For every record that follows, transcribe the text exactly and leave any image out.

Information given |
================================

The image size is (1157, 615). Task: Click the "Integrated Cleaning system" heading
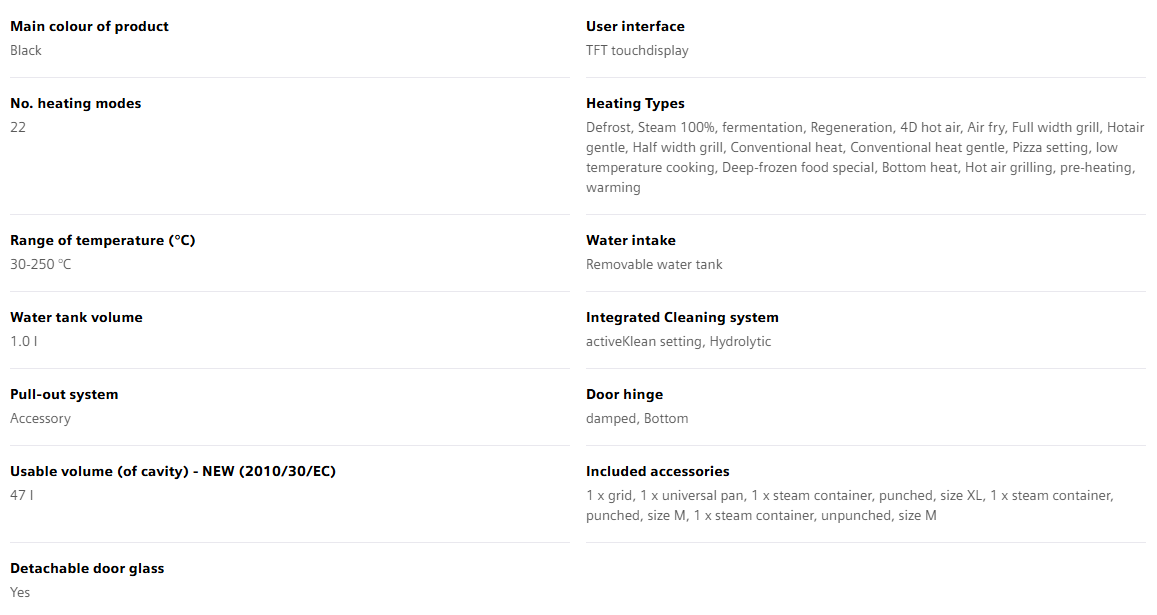[x=682, y=318]
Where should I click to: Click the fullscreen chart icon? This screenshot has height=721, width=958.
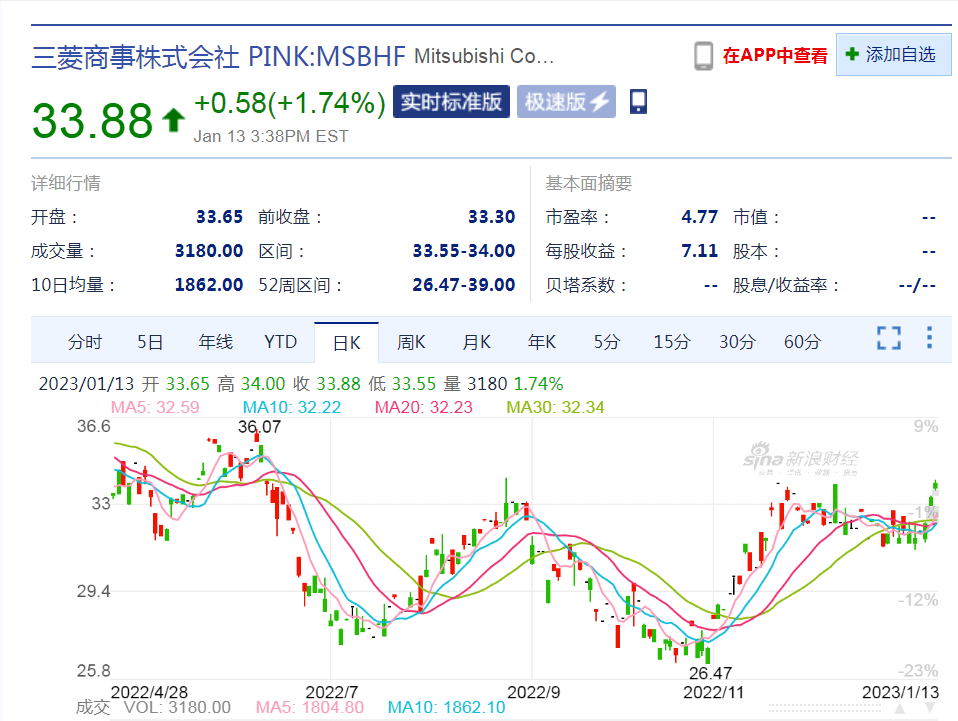pos(888,338)
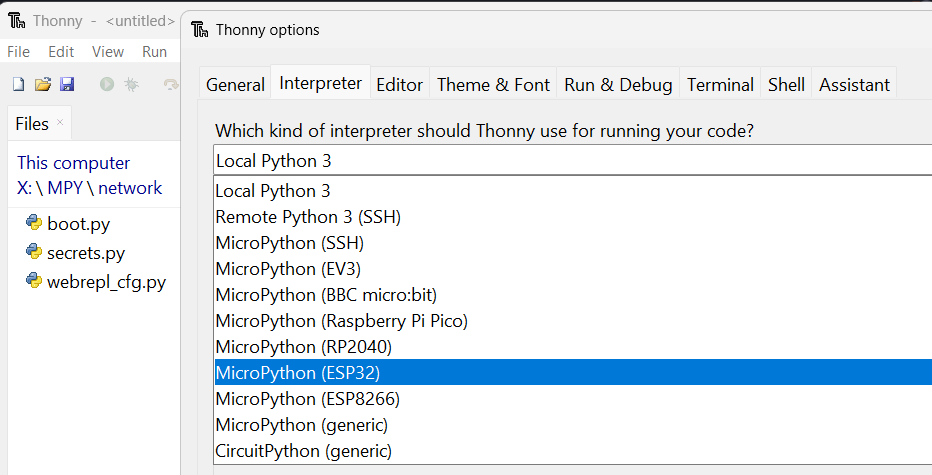Select secrets.py in the Files panel
The width and height of the screenshot is (932, 475).
click(86, 253)
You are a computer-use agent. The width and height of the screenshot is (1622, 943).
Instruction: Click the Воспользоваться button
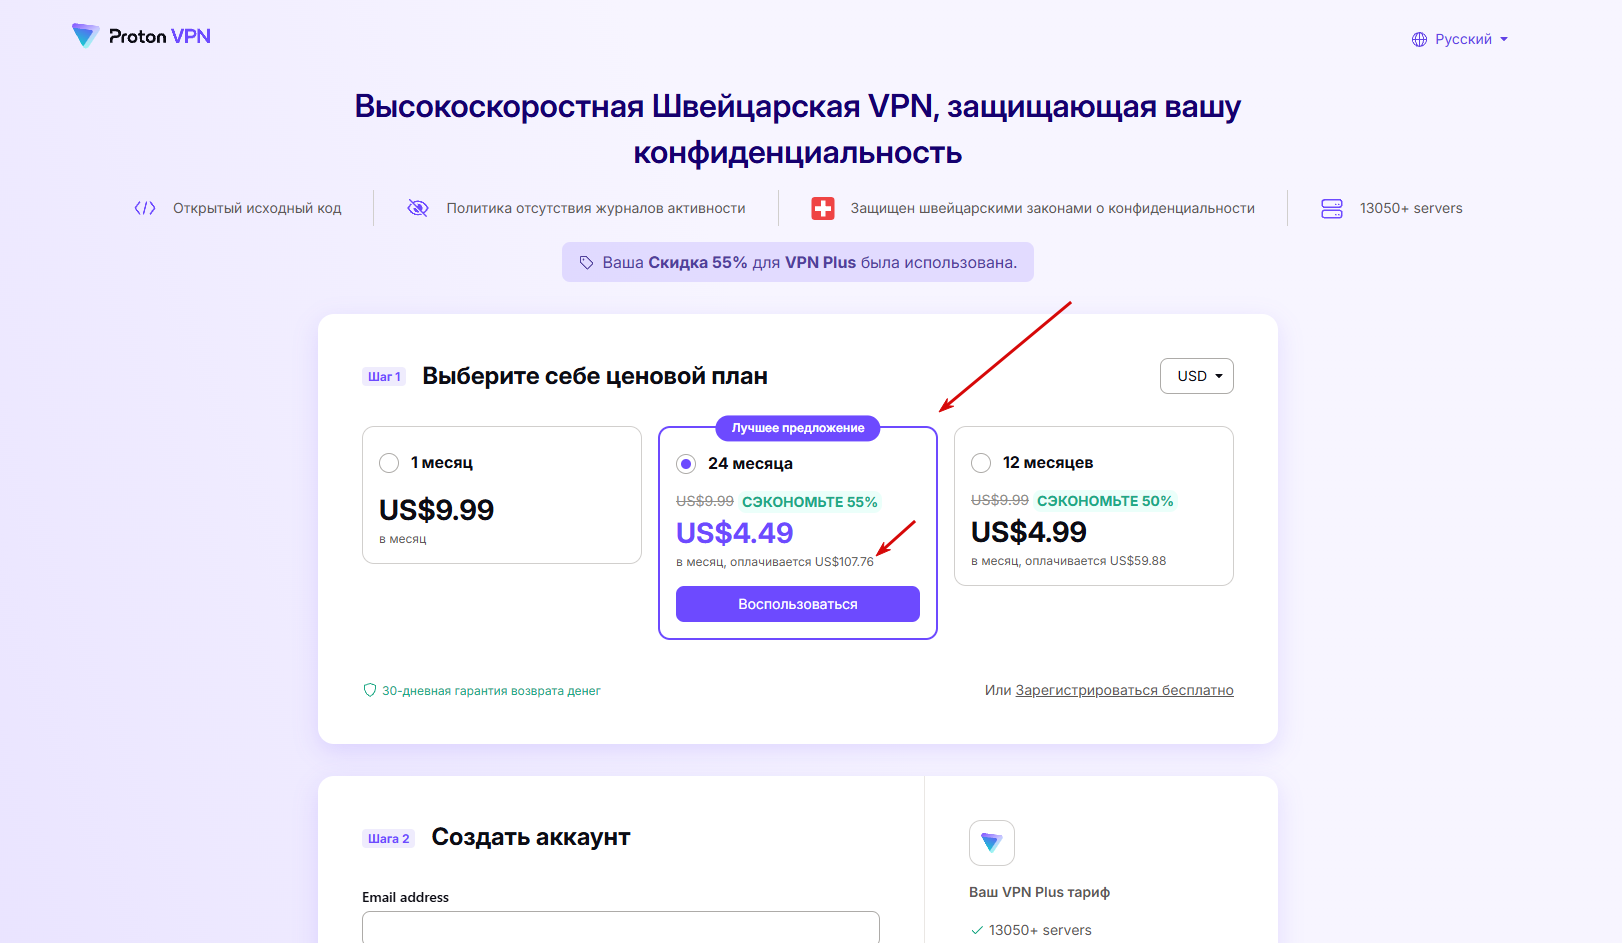[798, 604]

================================

Exercise answer |
The image size is (1157, 615). Task: Click the "Integrated Cleaning system" heading
[x=682, y=318]
Where should I click to: Click the fullscreen chart icon? This screenshot has height=721, width=958.
pos(888,338)
Select secrets.py in the Files panel
The width and height of the screenshot is (932, 475).
click(86, 253)
You are a computer-use agent. The width and height of the screenshot is (1622, 943).
Instruction: Click the Воспользоваться button
[798, 604]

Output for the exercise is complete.